Monday, Jun. 11, 1956

The Case for Foreign Aid

Into the cavernous caucus room of the Senate Office Building last week marched NATO's General Alfred Gruenther. about to close out his distinguished Army career, on what he considered one of his most important missions: persuading the Senate Foreign Relations Committee not to vote cuts in the Administration's $4.7 billion foreign-aid program. Washington was crowded with holiday tourists, plenty of advance publicity had been given General Gruenther's appearance, and he could be counted upon for an eloquent, meaningful performance. But when the hearing opened only a handful of spectators and five Senators were present.

With a huge map of Europe on his right and a rack of charts, e.g., of NATO air strength, on his left. Al Gruenther spoke without notes for 45 minutes, effortlessly rattling off the complex statistics of defense expenditures, populations and strength estimates, persuasively arguing that Soviet "smiles, happy talk and receptions" in no way justify a dilution of Western strength. Items: P:The announced 1,200,000-man cut in Russian military personnel is nothing more than "a unilateral demobilization program behind closed doors," and will not substantially affect their military potential. If the manpower cut were carried out, it would reduce Russian land forces from 175 to 115 divisions--and NATO has already estimated that with nuclear firepower the Soviet "could be fully as effective with 100 divisions."

INFORMATION SHOWN
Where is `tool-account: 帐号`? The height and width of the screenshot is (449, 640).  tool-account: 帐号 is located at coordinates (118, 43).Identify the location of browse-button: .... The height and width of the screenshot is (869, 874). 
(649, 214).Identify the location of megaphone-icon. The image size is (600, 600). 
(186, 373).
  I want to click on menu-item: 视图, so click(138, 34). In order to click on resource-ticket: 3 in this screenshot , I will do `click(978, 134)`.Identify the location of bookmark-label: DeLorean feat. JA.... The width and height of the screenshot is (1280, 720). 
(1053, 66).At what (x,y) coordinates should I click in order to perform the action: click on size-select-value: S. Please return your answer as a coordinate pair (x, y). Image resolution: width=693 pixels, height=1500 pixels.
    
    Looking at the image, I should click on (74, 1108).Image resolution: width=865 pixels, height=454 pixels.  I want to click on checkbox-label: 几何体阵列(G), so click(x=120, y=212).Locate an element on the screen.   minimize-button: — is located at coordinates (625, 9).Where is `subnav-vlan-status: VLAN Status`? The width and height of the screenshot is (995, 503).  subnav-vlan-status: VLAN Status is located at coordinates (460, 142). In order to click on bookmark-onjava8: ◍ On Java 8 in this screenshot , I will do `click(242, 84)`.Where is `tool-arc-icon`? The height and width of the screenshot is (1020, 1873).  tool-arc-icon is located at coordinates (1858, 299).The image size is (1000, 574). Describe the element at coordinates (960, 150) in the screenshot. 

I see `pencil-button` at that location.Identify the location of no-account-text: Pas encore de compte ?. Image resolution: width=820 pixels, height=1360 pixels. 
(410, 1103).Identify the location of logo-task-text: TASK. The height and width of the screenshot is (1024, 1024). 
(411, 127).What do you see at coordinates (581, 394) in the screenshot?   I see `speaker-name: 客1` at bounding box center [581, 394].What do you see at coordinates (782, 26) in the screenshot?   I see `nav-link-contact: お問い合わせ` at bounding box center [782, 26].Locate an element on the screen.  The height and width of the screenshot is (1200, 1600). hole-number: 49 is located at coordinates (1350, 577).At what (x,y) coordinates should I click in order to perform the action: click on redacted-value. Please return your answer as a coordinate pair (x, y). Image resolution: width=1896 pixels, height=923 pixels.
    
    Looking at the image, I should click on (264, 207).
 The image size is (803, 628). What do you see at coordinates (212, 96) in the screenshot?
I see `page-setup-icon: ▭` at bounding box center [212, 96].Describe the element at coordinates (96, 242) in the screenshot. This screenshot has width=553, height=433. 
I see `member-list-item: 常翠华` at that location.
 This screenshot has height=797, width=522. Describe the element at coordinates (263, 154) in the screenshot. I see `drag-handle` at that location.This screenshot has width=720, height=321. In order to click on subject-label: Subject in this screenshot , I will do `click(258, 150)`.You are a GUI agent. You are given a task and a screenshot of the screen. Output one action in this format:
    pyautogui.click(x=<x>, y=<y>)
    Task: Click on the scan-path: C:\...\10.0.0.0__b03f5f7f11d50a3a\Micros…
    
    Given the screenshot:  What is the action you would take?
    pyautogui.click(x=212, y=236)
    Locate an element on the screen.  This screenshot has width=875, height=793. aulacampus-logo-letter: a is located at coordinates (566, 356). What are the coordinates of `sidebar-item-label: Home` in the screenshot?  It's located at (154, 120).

THINGS TO DO
1. Rewrite the part of the foreign-aid article that opens with the words containing "Into the cavernous" and closes with "Senators were present.", swapping "holiday tourists" for "summer visitors".
2. Please carry the foreign-aid article on from its last sentence.

ANSWERS FOR THIS EXERCISE
1.
Into the cavernous caucus room of the Senate Office Building last week marched NATO's General Alfred Gruenther. about to close out his distinguished Army career, on what he considered one of his most important missions: persuading the Senate Foreign Relations Committee not to vote cuts in the Administration's $4.7 billion foreign-aid program. Washington was crowded with summer visitors, plenty of advance publicity had been given General Gruenther's appearance, and he could be counted upon for an eloquent, meaningful performance. But when the hearing opened only a handful of spectators and five Senators were present.

2.
P: NATO is by no means ready to sustain such a loss as contemplated by the proposed foreign-aid cuts (which International Cooperation Administrator John Hollister last week estimated would more than halve the allowance for NATO's military hardware over the next fiscal year).' Gruenther said that the full West German contributions of twelve divisions and 1,380 aircraft will not be available for three more years. Not until then will NATO really be strong enough to defend West Europe against Russia.

The Senators were generally sympathetic, said privately that Gruenther had made the finest possible presentation of the Administration's case. But that, apparently, was not enough. Barring emergency Administration action, the prospect was that the more than $1 billion foreign-aid cut already voted by the House Foreign Affairs Committee (TIME, June 4) would probably stick when the House and Senate came to a final vote.

Last week the Senate also: P: Struggled through a hodgepodge of amendments to approve the 16-year, $37 billion highway construction bill in substantially the same form already voted by the House (TIME, May 7). P: Shouted approval of a bill aimed at tightening the U.S. narcotics laws. Sponsored by Texas' Democratic Senator Price Daniel, the bill, as sent to the House, would ban all heroin in the U.S., require even hospitals and druggists to give up their supplies. More drastically, it would allow the courts to impose the death penalty on persons selling heroin to juveniles and on all heroin peddlers and heroin smugglers convicted for the third time.

P: Received from its Judiciary Committee a bill that would, in effect, cancel out a recent Supreme Court decision. Last April the Supreme Court had ruled in the case of Communist Leader Steve Nel son, who had been convicted of sedition under Pennsylvania law, that the Federal Government had exclusive jurisdiction over sedition cases. Jointly sponsored by twelve Republican and three Democratic Senators, the new bill would restore the validity of the antisedition laws in 42 states.